**Exercise aim**
Exactly as it appears, restate the whole listing.

**Records to process**
===============
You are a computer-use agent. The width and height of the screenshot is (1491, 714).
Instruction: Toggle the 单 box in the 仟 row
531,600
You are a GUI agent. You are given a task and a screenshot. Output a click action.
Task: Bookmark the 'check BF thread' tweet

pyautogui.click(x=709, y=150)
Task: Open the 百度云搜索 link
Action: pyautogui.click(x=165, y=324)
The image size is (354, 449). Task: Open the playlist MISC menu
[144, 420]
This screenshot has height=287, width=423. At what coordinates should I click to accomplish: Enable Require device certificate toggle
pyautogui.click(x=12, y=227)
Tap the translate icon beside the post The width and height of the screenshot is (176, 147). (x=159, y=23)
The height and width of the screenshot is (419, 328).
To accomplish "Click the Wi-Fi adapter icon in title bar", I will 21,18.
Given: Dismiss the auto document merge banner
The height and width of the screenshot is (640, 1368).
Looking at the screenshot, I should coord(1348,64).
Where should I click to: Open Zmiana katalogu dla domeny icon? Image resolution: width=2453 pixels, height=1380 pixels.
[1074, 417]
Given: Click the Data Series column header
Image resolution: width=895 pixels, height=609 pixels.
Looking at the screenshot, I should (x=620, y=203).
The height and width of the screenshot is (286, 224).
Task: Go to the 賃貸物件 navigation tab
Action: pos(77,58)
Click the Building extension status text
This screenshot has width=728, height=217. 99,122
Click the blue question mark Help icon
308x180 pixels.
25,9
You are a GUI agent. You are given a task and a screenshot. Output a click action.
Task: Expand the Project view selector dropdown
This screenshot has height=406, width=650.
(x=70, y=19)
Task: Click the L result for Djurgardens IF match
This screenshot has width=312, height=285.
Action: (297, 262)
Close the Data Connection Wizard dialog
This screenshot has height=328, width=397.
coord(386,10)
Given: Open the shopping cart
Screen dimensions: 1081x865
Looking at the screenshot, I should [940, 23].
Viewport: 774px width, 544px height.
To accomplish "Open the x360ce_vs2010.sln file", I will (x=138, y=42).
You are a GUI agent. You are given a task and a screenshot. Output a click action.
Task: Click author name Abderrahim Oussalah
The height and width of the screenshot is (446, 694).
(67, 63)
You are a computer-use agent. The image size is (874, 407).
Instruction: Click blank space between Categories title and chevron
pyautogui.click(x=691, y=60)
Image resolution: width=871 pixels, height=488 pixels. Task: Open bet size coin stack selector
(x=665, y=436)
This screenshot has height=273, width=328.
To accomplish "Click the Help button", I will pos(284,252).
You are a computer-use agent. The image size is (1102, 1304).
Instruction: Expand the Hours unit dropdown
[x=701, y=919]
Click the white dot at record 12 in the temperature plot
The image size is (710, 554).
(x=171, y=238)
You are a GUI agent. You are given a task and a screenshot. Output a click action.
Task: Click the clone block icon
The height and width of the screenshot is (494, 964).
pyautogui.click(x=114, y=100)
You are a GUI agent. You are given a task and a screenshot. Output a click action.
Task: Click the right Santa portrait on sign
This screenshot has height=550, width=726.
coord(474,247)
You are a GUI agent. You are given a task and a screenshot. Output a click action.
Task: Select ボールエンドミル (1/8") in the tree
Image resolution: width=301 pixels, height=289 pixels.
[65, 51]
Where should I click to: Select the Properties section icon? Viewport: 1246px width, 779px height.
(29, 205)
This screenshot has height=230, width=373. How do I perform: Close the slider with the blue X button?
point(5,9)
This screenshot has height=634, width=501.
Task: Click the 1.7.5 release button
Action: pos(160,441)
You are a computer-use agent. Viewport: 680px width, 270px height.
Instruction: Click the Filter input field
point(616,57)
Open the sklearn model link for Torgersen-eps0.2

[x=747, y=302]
===============
**Task solution**
You are a computer-use agent. The width and height of the screenshot is (1491, 714).
Instruction: Toggle the 单 box in the 仟 row
531,600
You are a GUI agent. You are given a task and a screenshot. Output a click action.
Task: Bookmark the 'check BF thread' tweet

pyautogui.click(x=709, y=150)
Task: Open the 百度云搜索 link
Action: pyautogui.click(x=165, y=324)
The image size is (354, 449). Task: Open the playlist MISC menu
[144, 420]
This screenshot has height=287, width=423. At what coordinates should I click to accomplish: Enable Require device certificate toggle
pyautogui.click(x=12, y=227)
Tap the translate icon beside the post The width and height of the screenshot is (176, 147). (x=159, y=23)
The height and width of the screenshot is (419, 328).
To accomplish "Click the Wi-Fi adapter icon in title bar", I will 21,18.
Given: Dismiss the auto document merge banner
The height and width of the screenshot is (640, 1368).
Looking at the screenshot, I should coord(1348,64).
Where should I click to: Open Zmiana katalogu dla domeny icon? Image resolution: width=2453 pixels, height=1380 pixels.
[1074, 417]
Given: Click the Data Series column header
Image resolution: width=895 pixels, height=609 pixels.
Looking at the screenshot, I should (x=620, y=203).
The height and width of the screenshot is (286, 224).
Task: Go to the 賃貸物件 navigation tab
Action: pos(77,58)
Click the Building extension status text
This screenshot has width=728, height=217. 99,122
Click the blue question mark Help icon
308x180 pixels.
25,9
You are a GUI agent. You are given a task and a screenshot. Output a click action.
Task: Expand the Project view selector dropdown
This screenshot has height=406, width=650.
(x=70, y=19)
Task: Click the L result for Djurgardens IF match
This screenshot has width=312, height=285.
Action: (297, 262)
Close the Data Connection Wizard dialog
This screenshot has height=328, width=397.
coord(386,10)
Given: Open the shopping cart
Screen dimensions: 1081x865
Looking at the screenshot, I should [940, 23].
Viewport: 774px width, 544px height.
To accomplish "Open the x360ce_vs2010.sln file", I will (x=138, y=42).
You are a GUI agent. You are given a task and a screenshot. Output a click action.
Task: Click author name Abderrahim Oussalah
The height and width of the screenshot is (446, 694).
(67, 63)
You are a computer-use agent. The image size is (874, 407).
Instruction: Click blank space between Categories title and chevron
pyautogui.click(x=691, y=60)
Image resolution: width=871 pixels, height=488 pixels. Task: Open bet size coin stack selector
(x=665, y=436)
This screenshot has height=273, width=328.
To accomplish "Click the Help button", I will pos(284,252).
You are a computer-use agent. The image size is (1102, 1304).
Instruction: Expand the Hours unit dropdown
[x=701, y=919]
Click the white dot at record 12 in the temperature plot
The image size is (710, 554).
(x=171, y=238)
You are a GUI agent. You are given a task and a screenshot. Output a click action.
Task: Click the clone block icon
The height and width of the screenshot is (494, 964).
pyautogui.click(x=114, y=100)
You are a GUI agent. You are given a task and a screenshot. Output a click action.
Task: Click the right Santa portrait on sign
This screenshot has height=550, width=726.
coord(474,247)
You are a GUI agent. You are given a task and a screenshot. Output a click action.
Task: Select ボールエンドミル (1/8") in the tree
Image resolution: width=301 pixels, height=289 pixels.
[65, 51]
Where should I click to: Select the Properties section icon? Viewport: 1246px width, 779px height.
(29, 205)
This screenshot has height=230, width=373. How do I perform: Close the slider with the blue X button?
point(5,9)
This screenshot has height=634, width=501.
Task: Click the 1.7.5 release button
Action: pos(160,441)
You are a computer-use agent. Viewport: 680px width, 270px height.
Instruction: Click the Filter input field
point(616,57)
Open the sklearn model link for Torgersen-eps0.2

[x=747, y=302]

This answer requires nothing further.